▸ **Votre tâche**: Traduisez en anglais cette phrase de l'extrait du texte : « Par un mémoire enregistré le 16 février 2021, la ministre de la cohésion des territoires et des relations avec les collectivités territoriales conclut au rejet de la requête. »

▸ **Extrait du texte**:
################
Vu la procédure suivante :
Procédure contentieuse antérieure
Mme C... B... a demandé au tribunal administratif de Clermont-Ferrand d'annuler l'arrêté du 20 juillet 2018 du préfet du Cantal déclarant cessibles au profit de la commune de Saint-Urcize les parcelles cadastrées section C nos 379 et 380 lui appartenant et nécessaires à la réalisation du projet de création d'un espace public.
Par un jugement n° 1801812 du 30 juin 2020, le tribunal a rejeté sa demande.
Procédure devant la cour
Par une requête enregistrée le 16 septembre 2020 Mme B..., représentée par Me Petitjean, demande à la cour :
1°) d'annuler ce jugement et cet arrêté ;
2°) de mettre à la charge de l'État la somme de 5 000 euros au titre de l'article L. 761-1 du code de justice administrative.
Elle soutient que :
- l'arrêté contesté a été signé par une autorité incompétente ;
- il a été pris à l'issue d'une procédure irrégulière sans nouvelle enquête parcellaire ;
- un conseiller municipal personnellement intéressé par le projet a pris part à la délibération du 29 mai 2015 du conseil municipal de Saint-Urcize sollicitant l'ouverture de l'enquête publique préalable à la déclaration d'utilité publique ;
- elle excipe de d'illégalité de l'arrêté préfectoral du 17 février 2016 déclarant d'utilité publique le projet de création de l'espace public en raison de la partialité du commissaire enquêteur, de l'incomplétude du dossier d'enquête, de ce que le projet déclaré d'utilité publique ne correspond pas à celui dont le conseil municipal a demandé la mise à l'enquête et de l'absence d'utilité publique du projet.
Par un mémoire enregistré le 14 décembre 2020, la commune de Saint-Urcize, représentée par Me Maisonneuve, conclut au rejet de la requête et à ce que la somme de 2 000 euros soit mise à la charge de Mme B... au titre de l'article L. 761-1 du code de justice administrative.
Elle fait valoir que :
- les moyens soulevés par Mme B... ne sont pas fondés ;
- les conclusions tendant à l'annulation de la délibération du 29 mai 2015 et de l'arrêté du 17 février 2016 sont tardives et donc irrecevables.
Par un mémoire enregistré le 16 février 2021, la ministre de la cohésion des territoires et des relations avec les collectivités territoriales conclut au rejet de la requête.
Elle soutient que les moyens soulevés par Mme B... ne sont pas fondés.
Vu les autres pièces du dossier ;
Vu :
- le code de l'expropriation pour cause d'utilité publique ;
- le code général des collectivités territoriales ;
- le code de justice administrative ;
Les parties ayant été régulièrement averties du jour de l'audience ;
Après avoir entendu au cours de l'audience publique :
- le rapport de Mme A... ;
- les conclusions de M. Savouré, rapporteur public ;
- et les observations de Me Marion, pour la commune de Saint-Urcize.
################
▸ **Données disponibles**:
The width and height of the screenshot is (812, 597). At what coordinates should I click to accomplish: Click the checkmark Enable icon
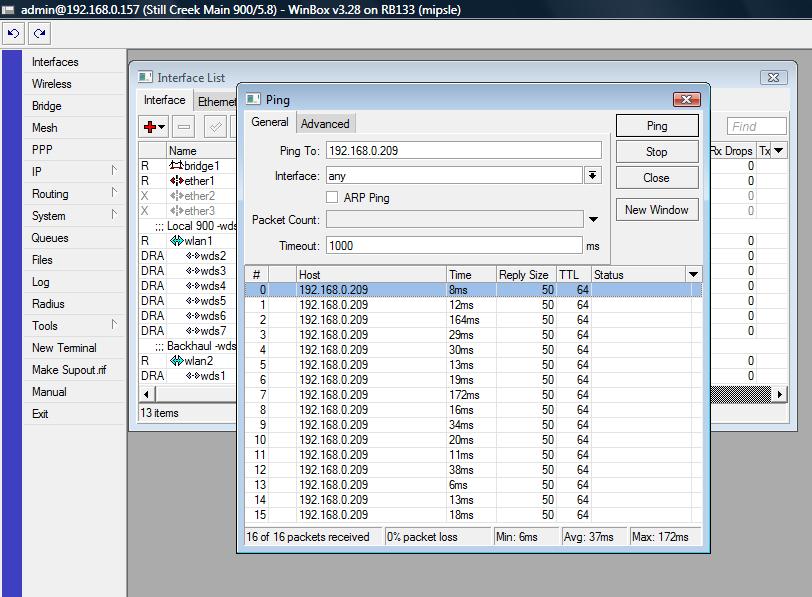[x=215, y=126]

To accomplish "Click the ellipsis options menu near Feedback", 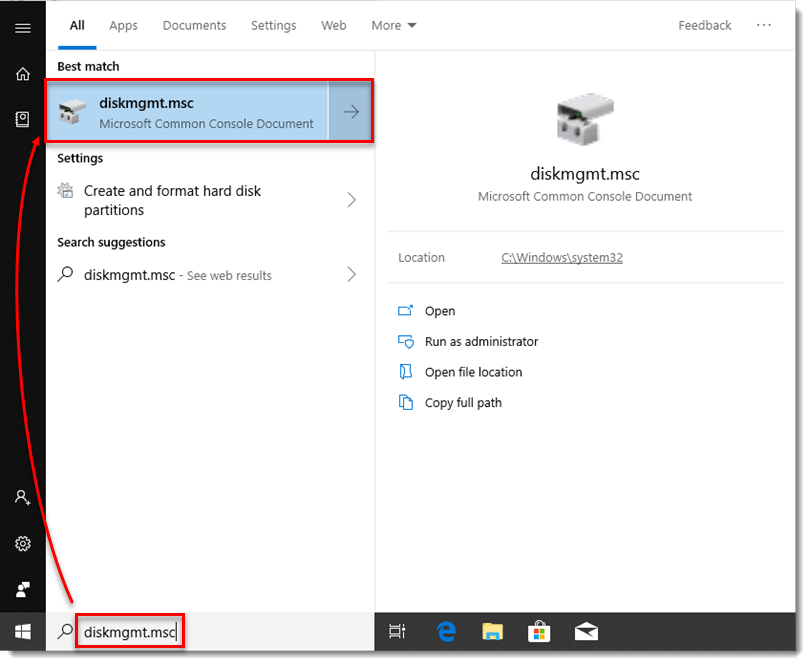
################
▸ **Résultat ci-dessous**: By a brief filed on February 16, 2021, the minister for territorial cohesion and relations with local authorities asks that the appeal be dismissed.